**TASK TO CARRY OUT**
Pull out every line of the entries below that contains the word "perform", copying each one in full.

**RECORDS SUPPLIED**
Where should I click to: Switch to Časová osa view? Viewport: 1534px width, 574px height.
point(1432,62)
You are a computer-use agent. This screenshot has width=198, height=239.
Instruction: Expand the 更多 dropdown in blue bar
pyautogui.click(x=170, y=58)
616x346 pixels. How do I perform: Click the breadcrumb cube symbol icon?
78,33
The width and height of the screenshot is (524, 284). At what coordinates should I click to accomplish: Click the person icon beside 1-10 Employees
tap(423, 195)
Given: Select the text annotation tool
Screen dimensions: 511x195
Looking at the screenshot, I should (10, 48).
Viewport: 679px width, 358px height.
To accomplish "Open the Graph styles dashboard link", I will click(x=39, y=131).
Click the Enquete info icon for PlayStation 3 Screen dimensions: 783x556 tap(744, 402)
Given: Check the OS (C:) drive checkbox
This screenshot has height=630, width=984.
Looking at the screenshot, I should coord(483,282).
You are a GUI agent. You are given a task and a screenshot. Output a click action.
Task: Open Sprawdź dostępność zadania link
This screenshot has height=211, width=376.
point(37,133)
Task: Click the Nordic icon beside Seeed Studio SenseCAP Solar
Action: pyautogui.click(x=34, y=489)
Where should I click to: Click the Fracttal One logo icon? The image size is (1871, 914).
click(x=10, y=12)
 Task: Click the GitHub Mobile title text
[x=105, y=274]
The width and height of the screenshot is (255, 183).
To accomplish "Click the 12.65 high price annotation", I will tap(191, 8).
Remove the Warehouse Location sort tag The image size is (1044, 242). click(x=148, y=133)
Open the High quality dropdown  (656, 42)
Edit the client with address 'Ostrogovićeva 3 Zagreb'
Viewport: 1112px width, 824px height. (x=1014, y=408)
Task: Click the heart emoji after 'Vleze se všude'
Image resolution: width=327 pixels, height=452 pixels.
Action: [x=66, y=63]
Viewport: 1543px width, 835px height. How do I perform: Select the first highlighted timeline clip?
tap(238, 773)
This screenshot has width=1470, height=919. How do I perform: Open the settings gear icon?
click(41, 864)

**WRITTEN REPLY**
616x346 pixels. How do I perform: Click the breadcrumb cube symbol icon?
Viewport: 1543px width, 835px height. How do I perform: Select the first highlighted timeline clip?
This screenshot has width=1470, height=919. How do I perform: Open the settings gear icon?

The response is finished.